* [INPUT FOR THIS TASK]
☆ ☆ ☆ ☆

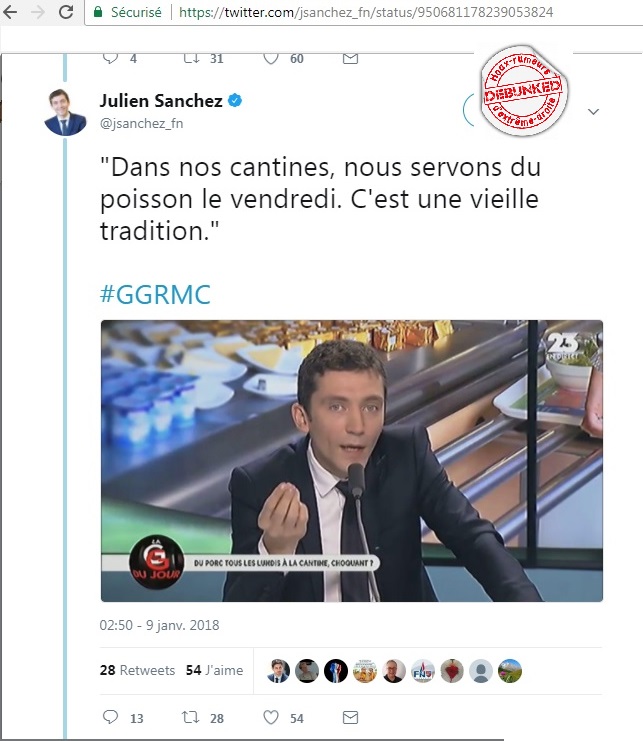Open the TV interview image in tweet
The image size is (643, 741).
(x=352, y=461)
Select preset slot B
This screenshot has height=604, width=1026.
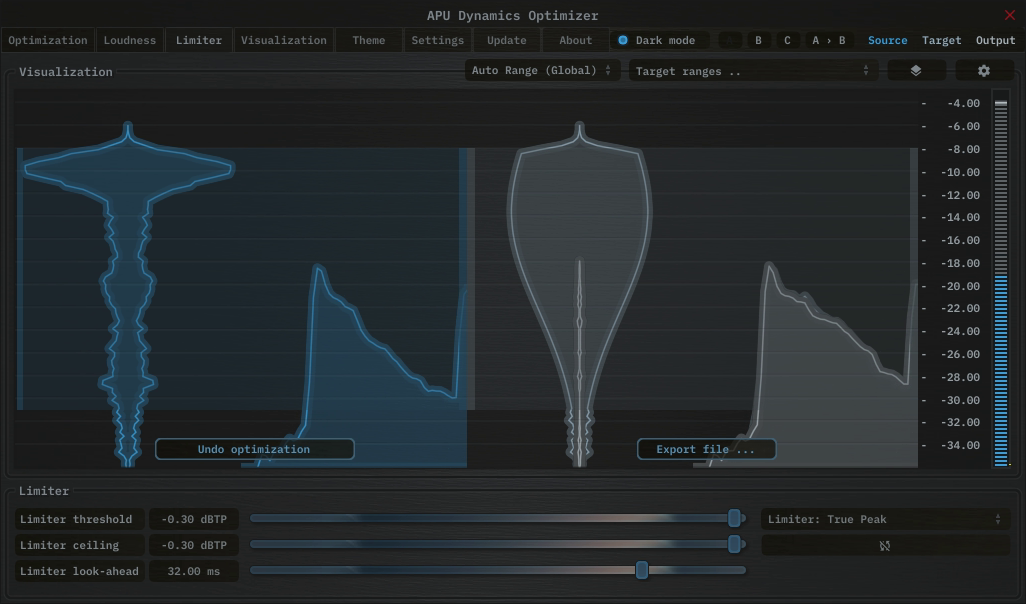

☆ ☆ ☆ ☆

* [PROBLEM TO SOLVE] Transcribe exactly, and only, the lines from the one containing "Select preset slot B" through the last line of the records above, both included; leave out the pictures.

* [OUTPUT OF THE TASK]
Select preset slot B
This screenshot has height=604, width=1026.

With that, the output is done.